- Opening title card
- Directed by: Victor Saville
- Written by: Marjorie Gaffney; Ian Hay; W. P. Lipscomb; Reginald Pound;
- Produced by: Michael Balcon
- Starring: Cicely Courtneidge; Tom Walls; Barry MacKay;
- Cinematography: Curt Courant; Charles Van Enger;
- Edited by: Michael Gordon
- Music by: Louis Levy; Jack Beaver;
- Production company: Gaumont British
- Distributed by: Gaumont British Distributors
- Release date: 25 July 1935;
- Running time: 84 minutes
- Country: United Kingdom
- Language: English

= Me and Marlborough =

1935 film

Me and Marlborough is a 1935 British comedy film, directed by Victor Saville, and starring Cicely Courtneidge, Tom Walls, Barry MacKay, Peter Gawthorne, Henry Oscar and Cecil Parker.

==Plot==
Sergeant Cummings searches Kit Ross's pub for a deserter drummer boy.
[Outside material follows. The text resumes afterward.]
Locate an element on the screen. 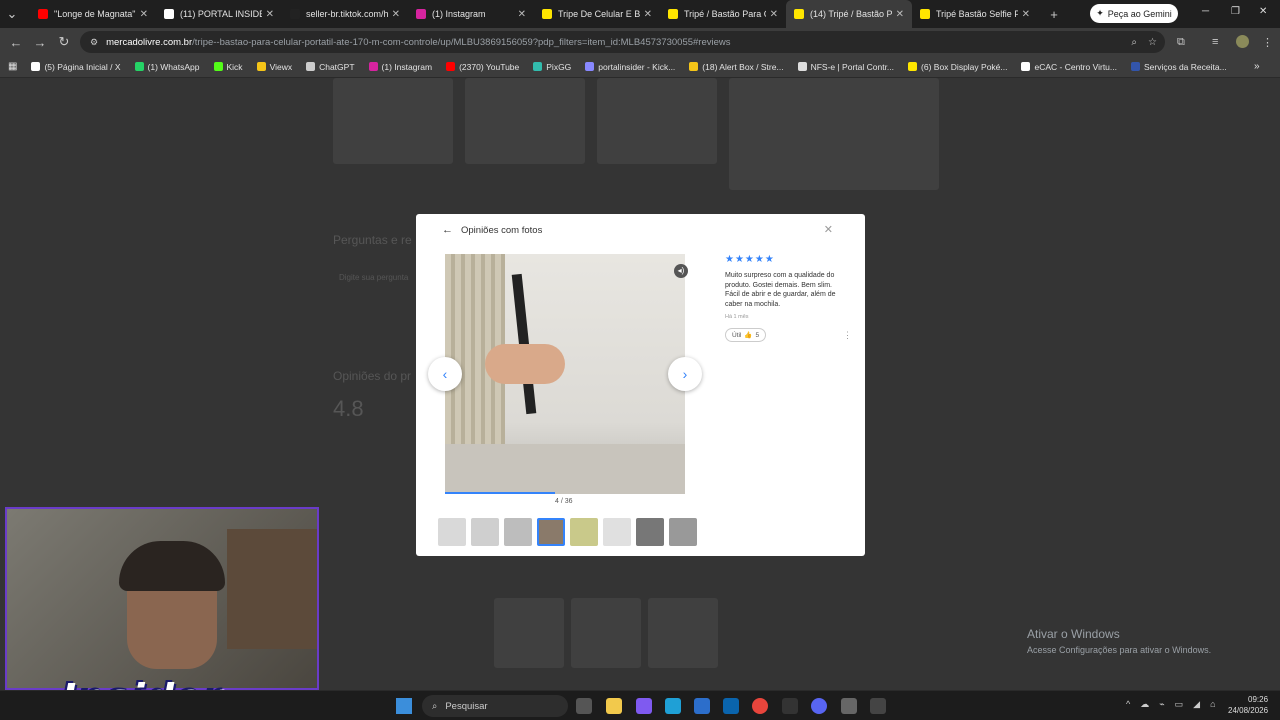  back-icon: ← is located at coordinates (16, 42).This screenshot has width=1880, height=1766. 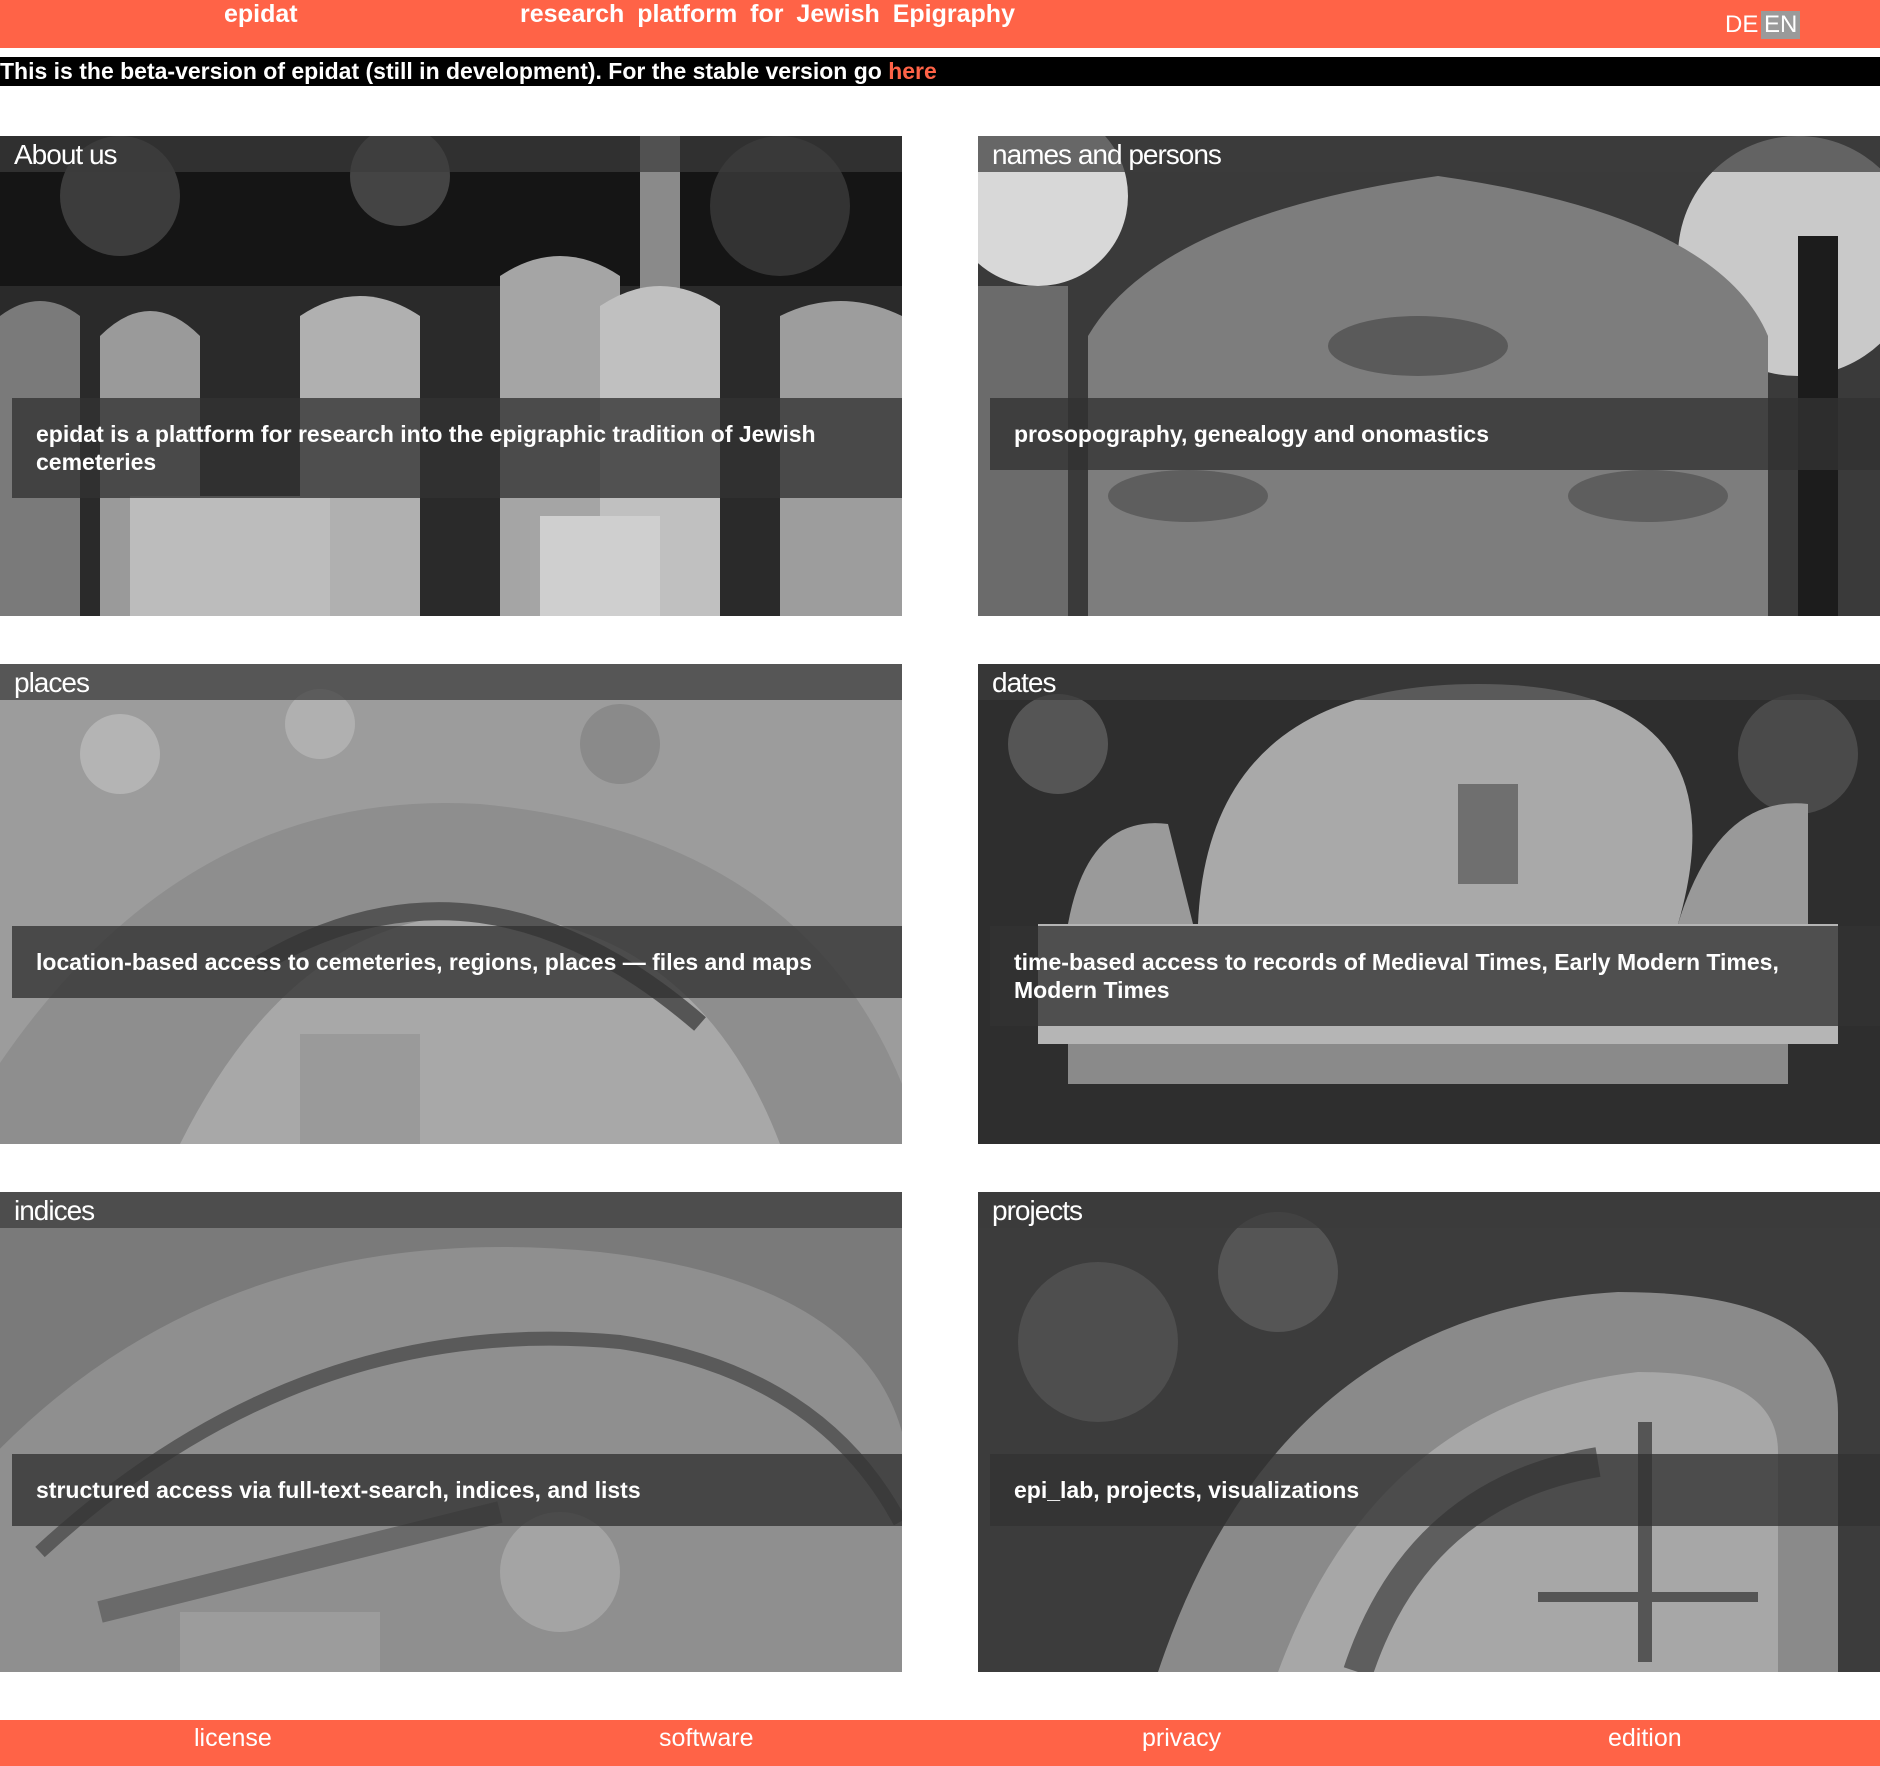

When he finds the lad, Kit leads the pub patrons in attacking the sergeant's men, and the young man gets away, for which she is put in stocks. While there, she plans her impending wedding to Dick Welch. However, Cummings gets his revenge. On the night of the wedding, he tricks Dick into taking a shilling, which means he has enlisted in the army. She watches as a ship takes him to the fighting. Undaunted, she disguises herself as a man named Simon and joins up with the Duke of Marlborough's army in Flanders to find her missing husband.

==Reception==
Writing for The Spectator, Graham Greene criticised the theatrical qualities of Courtneidge's performance, claiming that "I found myself too embarrassed by Miss Courtneidge's facial contortions to appreciate their share. Miss Courtneidge is used to throwing her effects to the back row of a theatre gallery, and the camera is not kind to her exaggerations".